Search each line of the data for the word "Task"; copy every line where it is found.

== Source data

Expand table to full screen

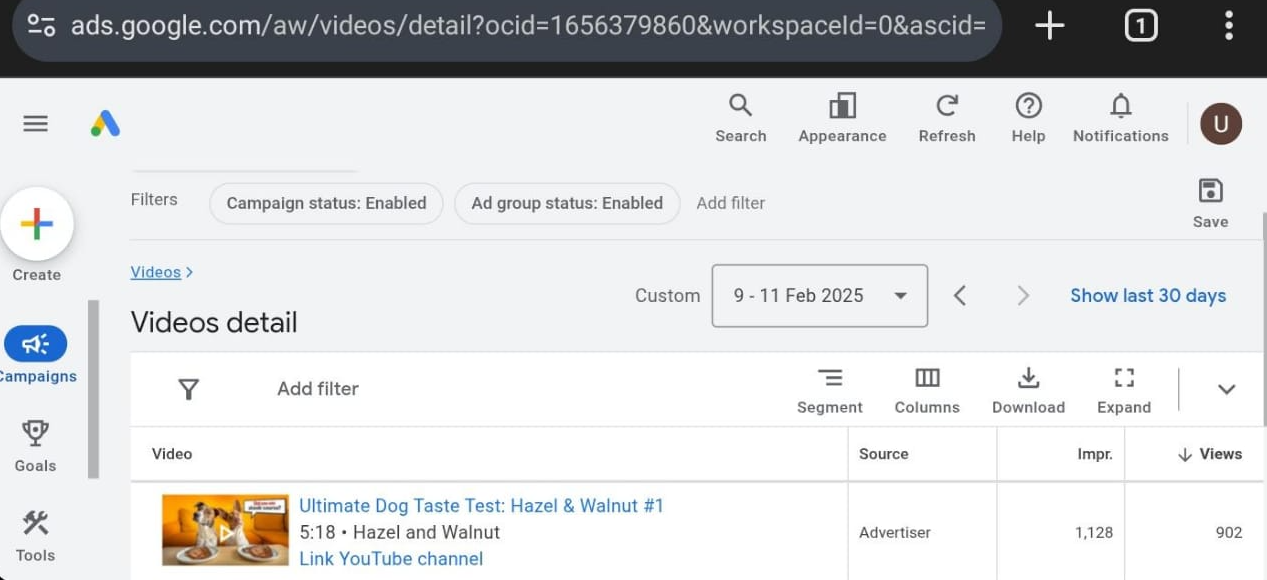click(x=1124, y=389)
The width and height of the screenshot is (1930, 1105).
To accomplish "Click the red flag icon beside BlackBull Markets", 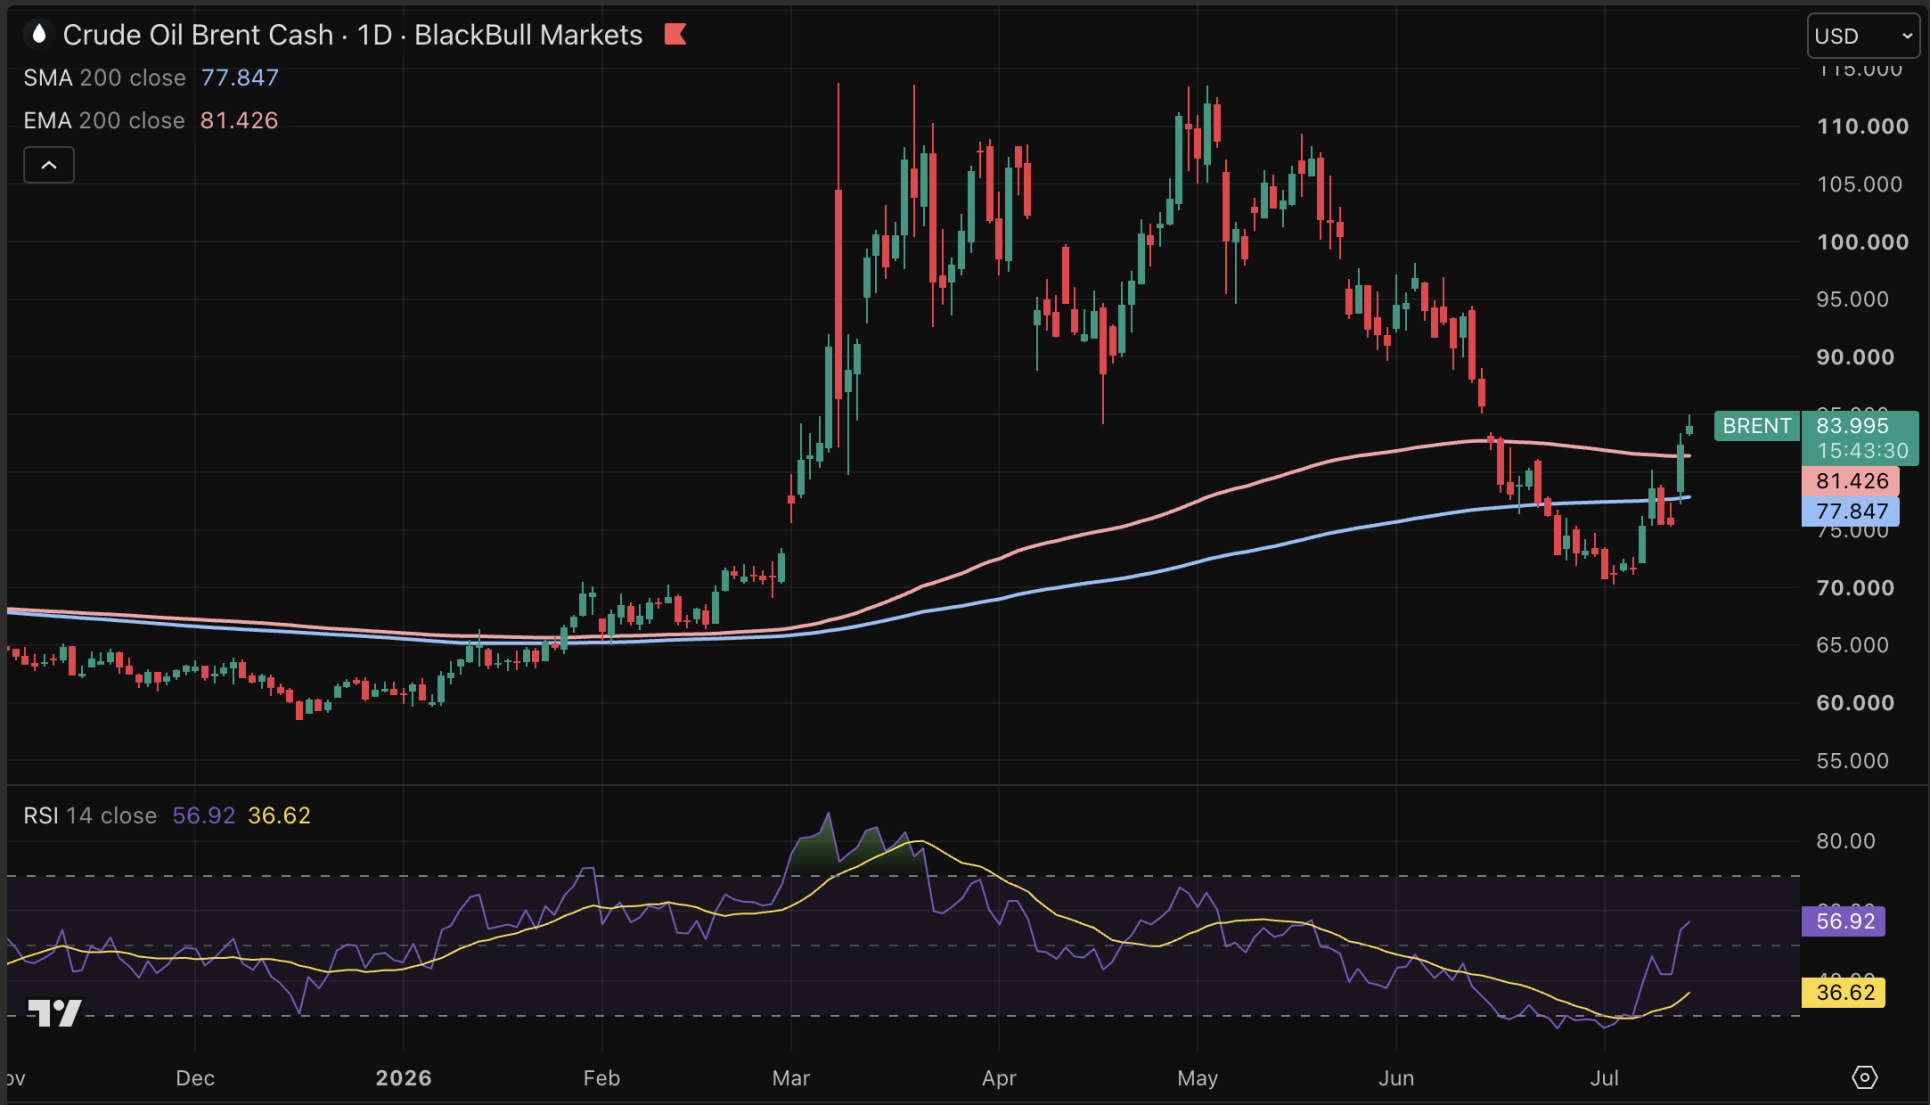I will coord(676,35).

====
== Source data

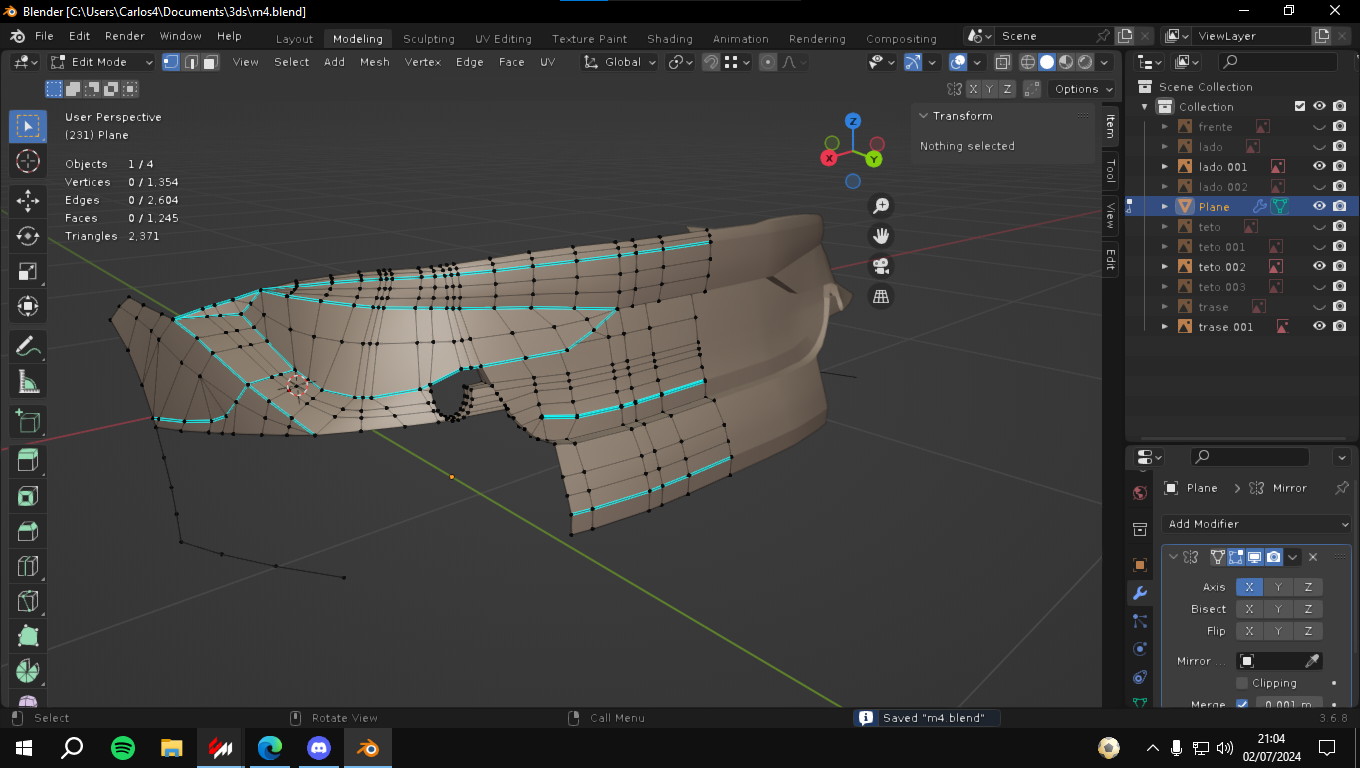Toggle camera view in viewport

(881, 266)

====
== Source data

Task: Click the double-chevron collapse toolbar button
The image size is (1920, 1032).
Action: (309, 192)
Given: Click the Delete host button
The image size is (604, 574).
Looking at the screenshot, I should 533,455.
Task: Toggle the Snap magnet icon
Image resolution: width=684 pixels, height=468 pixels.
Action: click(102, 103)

====

Finished exercise ▸
Task: Click the double-chevron collapse toolbar button
Task: Toggle the Snap magnet icon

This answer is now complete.